1. Home
  2. CWE Database
  3. CWE-561
Base · Medium

CWE-561: Dead Code

The product contains dead code, which can never be executed.

CWE-561 · Base Level ·1 CVEs ·1 Mitigations

Description

The product contains dead code, which can never be executed.

Dead code is code that can never be executed in a running program. The surrounding code makes it impossible for a section of code to ever be executed.

Potential Impact

Other

Quality Degradation

Other

Reduce Maintainability

Demonstrative Examples

The condition for the second if statement is impossible to satisfy. It requires that the variables be non-null. However, on the only path where s can be assigned a non-null value, there is a return statement.
Bad
String s = null;if (b) {s = "Yes";return;}
                     if (s != null) {Dead();}
In the following class, two private methods call each other, but since neither one is ever invoked from anywhere else, they are both dead code.
Bad
public class DoubleDead {private void doTweedledee() {doTweedledumb();}private void doTweedledumb() {doTweedledee();}public static void main(String[] args) {System.out.println("running DoubleDead");}}
(In this case it is a good thing that the methods are dead: invoking either one would cause an infinite loop.)
The field named glue is not used in the following class. The author of the class has accidentally put quotes around the field name, transforming it into a string constant.
Bad
public class Dead {
                        String glue;
                           public String getGlue() {return "glue";}
                     }

Mitigations & Prevention

Implementation

Remove dead code before deploying the application.

Detection Methods

  • Architecture or Design Review High — According to SOAR [REF-1479], the following detection techniques may be useful:
  • Automated Static Analysis - Binary or Bytecode High — According to SOAR [REF-1479], the following detection techniques may be useful:
  • Dynamic Analysis with Manual Results Interpretation SOAR Partial — According to SOAR [REF-1479], the following detection techniques may be useful:
  • Automated Static Analysis SOAR Partial — According to SOAR [REF-1479], the following detection techniques may be useful:
  • Automated Static Analysis - Source Code High — According to SOAR [REF-1479], the following detection techniques may be useful:
  • Dynamic Analysis with Automated Results Interpretation SOAR Partial — According to SOAR [REF-1479], the following detection techniques may be useful:

Real-World CVE Examples

CVE IDDescription
CVE-2014-1266Chain: incorrect "goto" in Apple SSL product bypasses certificate validation, allowing Adversary-in-the-Middle (AITM) attack (Apple "goto fail" bug). CWE-705 (Incorrect Control Flow Scoping) -> CWE-56

CWE-1164: Irrelevant Code

The product contains code that is not essential for execution, i.e. makes no state changes and has no side effects...

Taxonomy Mappings

  • CERT C Secure Coding: MSC07-C — Detect and remove dead code
  • SEI CERT Perl Coding Standard: MSC00-PL — Detect and remove dead code
  • Software Fault Patterns: SFP2 — Unused Entities
  • OMG ASCMM: ASCMM-MNT-20 —

Frequently Asked Questions

What is CWE-561?

CWE-561 (Dead Code) is a software weakness identified by MITRE's Common Weakness Enumeration. It is classified as a Base-level weakness. The product contains dead code, which can never be executed.
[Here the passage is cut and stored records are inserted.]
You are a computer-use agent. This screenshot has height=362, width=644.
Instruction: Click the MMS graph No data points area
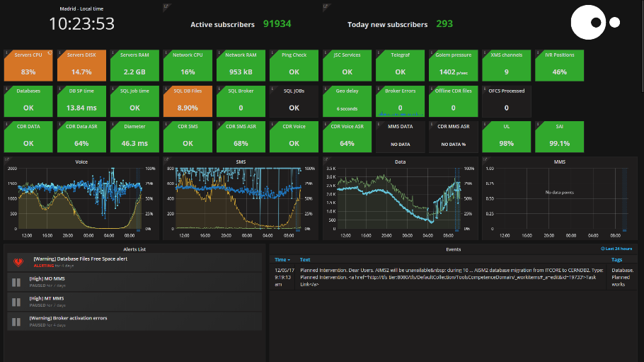(x=559, y=193)
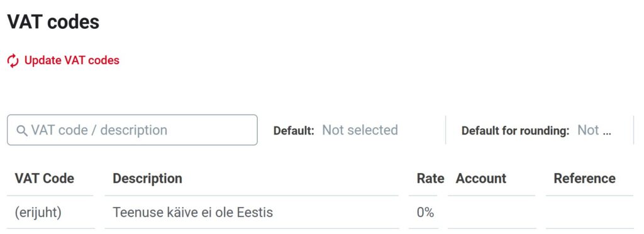Click the empty Account cell of erijuht row
Screen dimensions: 644x234
point(492,212)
How can CWE-561 be exploited?

Attackers can exploit CWE-561 (Dead Code) to quality degradation. This weakness is typically introduced during the Implementation phase of software development.

How do I prevent CWE-561?

Key mitigations include: Remove dead code before deploying the application.

What is the severity of CWE-561?

CWE-561 is classified as a Base-level weakness (Medium abstraction). It has been observed in 1 real-world CVEs.